Of the major processors, only Dairy Crest is believed to have fully implemented the code in writing, allowing its farmers to give 12 weeks notice if they want to supply someone else.

At the same time, many dairy farmers continue to make heavy losses – with rising input costs more than offsetting recent milk price increases.

More than 150 farmers attended a Farmers For Action (FFA) meeting to discuss both issues at the Mackworth Hotel, near Derby, on Wednesday (14 February).

Nobody at the meeting raised their hand when FFA chairman David Handley asked if any farmers were receiving a sustainable milk price.

An expected milk price for February had failed to materialise, said Mr Handley. An increase in March was also unlikely unless farmers did something about it, he added and explained it was vital that farmers presented a united front.

The dairy coalition – a group of bodies including FFA and the NFU – continue to press for fairer contracts and prices, said Mr Handley.

But a repeat of last summer’s milk price protests was possible but should only be seen as a last resort should processors refuse to implement the code, he warned.

“It is your industry and you can make the difference,” said Mr Handley.

“If you don’t believe in protest then you’ve got to do other things,” he said. “The days of sitting at home doing nothing are gone.”

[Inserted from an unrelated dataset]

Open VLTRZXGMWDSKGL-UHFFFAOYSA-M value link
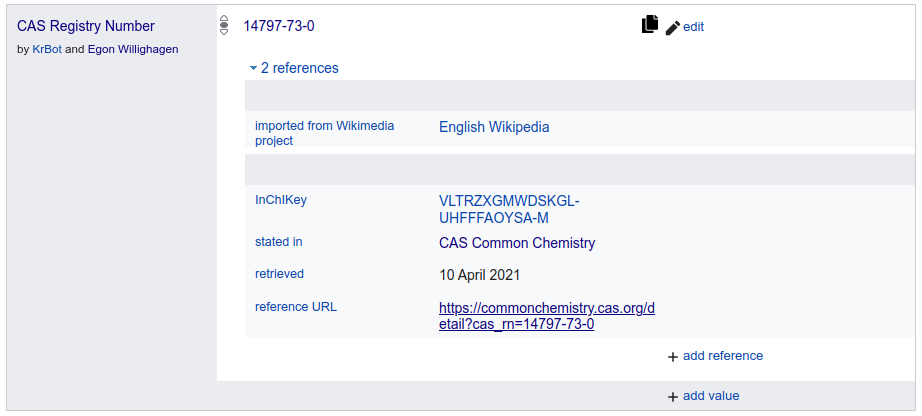 click(x=509, y=209)
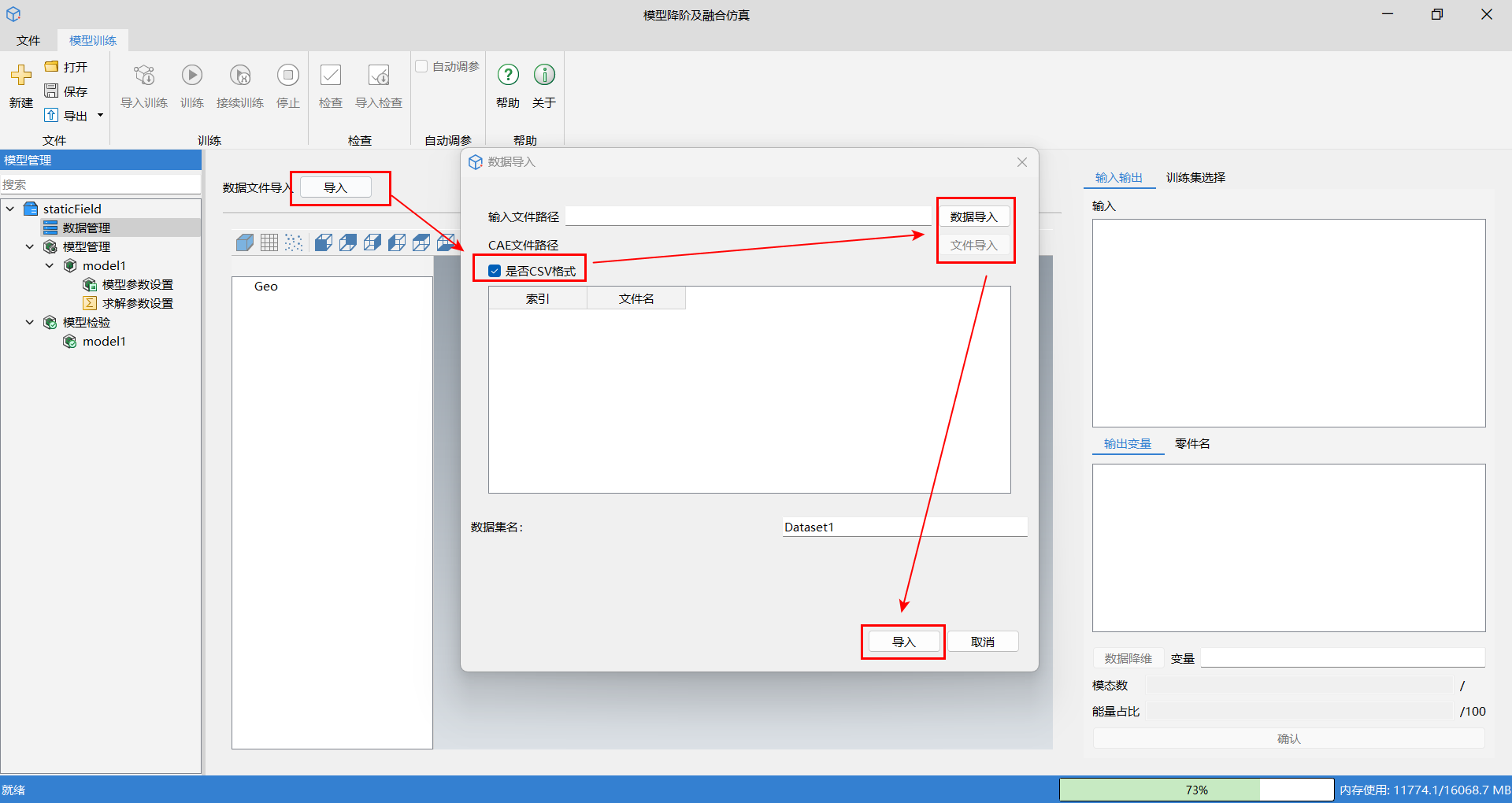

Farmers should tell their processor if they were dissatisfied with the farmgate milk price. They could also make their feelings known to their local representative.

“There is plenty you can do if you think protest is the only answer,” said Mr Handley.

“Imagine if every single person in this room tonight told their processor tomorrow morning they were leaving with 12 weeks notice because the milk price was unsustainable.

“Imagine the impact that would have,” said Mr Handley. “It would cost you nothing but a trip down the road or a stamp on an envelope.”

“The days of sitting at home doing nothing are gone.”
David Handley

Farmers should also contact their MP and their MEP, telling them “loud and clear” that milk prices remained unsustainable and the market wasn’t working.

Milk price protests remained a very real prospect, but would be better considered when the negotiation process had been exhausted, Mr Handley continued.

“If all that fails – and we have few more meetings to go yet – then we will be able to say we have tried everything and exhausted everything and we are back on the picket line.”

Dairy UK, which represents milk processors, insists that the process of implementing the code of practice is “in full swing” and companies are working through the details.

Jim Begg, Dairy UK director general, said: “Everyone across the UK, in industry and government, agrees that the voluntary code is the best way forward for the industry.”

Farm minister David Heath has agreed to consider legislation should the code not be implemented.